Vandermeulen and others, 7 in their 1994 study “Anticoagulants and Spinal-Epidural Anesthesia,” listed 11 references of reviews of epidural anesthesia in which no epidural hematomas are reported. The patient samples in these 11 references total >258,000, and the studies date from 1957 to 1989. Similarly, these authors quote seven references, including the Dripps and Vandam review, showing the absence of epidural hematomas after spinal anesthesia. These reviews, dating from 1952 until 1979, contain >65,000 patients.
Finally, Vandermeulen and coworkers 7 discussed reviews of Tryba, 8 who reviewed seven case series of subarachnoid anesthesia in 1993 without noting an epidural hematoma. The number of patients in these series was reported at 650,000. Tyrba also comments on 13 case series of epidural anesthesia numbering 850,000 patients in which only three epidural hematomas were discovered. Vandermeulen and colleagues commented that Tryba did not specify whether his data came from new reviews and, as in most other reviews, did not specify whether the patients were taking anticoagulation or had procedures requiring anticoagulation.
From these case series, it is clear that central neuxial anesthesia can be quite safe for a large number of surgical patients. However, safety data in patients undergoing surgical procedures in which anticoagulation is either present preoperatively or used intraoperatively are not found in the large reviews cited previously.
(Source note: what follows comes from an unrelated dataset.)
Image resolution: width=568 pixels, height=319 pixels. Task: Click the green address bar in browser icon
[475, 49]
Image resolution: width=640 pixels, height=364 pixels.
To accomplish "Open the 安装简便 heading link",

However, several studies and case reviews reported spinal or epidural anesthesia in patients who are undergoing or who underwent anticoagulation.
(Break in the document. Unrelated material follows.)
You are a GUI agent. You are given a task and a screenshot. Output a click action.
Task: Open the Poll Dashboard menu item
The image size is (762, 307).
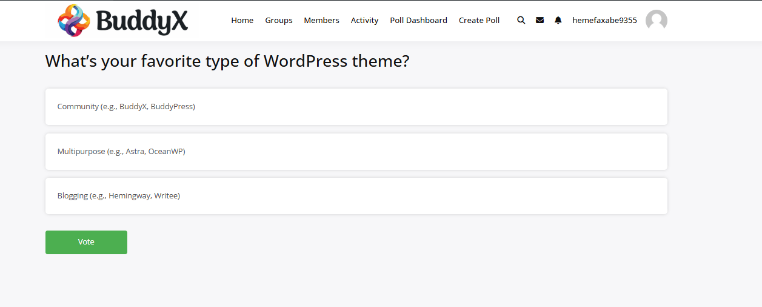(418, 21)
Spinal and Epidural Anesthesia in Vascular Surgical Patients
In 1981, Rao and El-Etr 9 reported on 4,015 patients who required lower extremity surgery and consented to a regional anesthetic. Of this group, 3,164 underwent an epidural (using, at that time, either 1.5% lidocaine, 1.5% mepivacaine, or 0.75% bupivacaine, with about half receiving epinephrine), and 847 were given a continous spinal with tetracaine. The authors were meticulous in their patient selection, in their handling of the catheter placement and removal, and in their tight control of the intraoperative heparinization scheme. Exclusion from regional anesthesia included “patients with a history of leukemia, hemophilia, blood dyscrasias, thrombocytopenia or preoperative anticoagulation therapy.” Catheters were placed with a midline approach with a 17-gauge Tuohy needle and threaded 2 cm in either the subarachnoid or epidural space. In four patients a bloody tape occurred; their procedures were canceled, and they were brought back after 24 hours and underwent a general anesthesia for their peripheral vascular surgery. All catheters were removed 24 hours after insertion and “1 hour prior to the administration of the maintenance dose of heparin.” Intraoperatively, the authors monitored heparin levels using an activated clotting time (ACT). The goal was to reach an ACT of twice baseline value. In these patients, the baseline ACT was 76 ± 28 seconds and, after an average heparin dose of 2,600 ± 400 units, ACTs were 174 ± 30 seconds. Heparin was given in incremental doses of 500 units every 3 minutes until the desired level was achieved and the total dose was repeated every 6 hours as needed.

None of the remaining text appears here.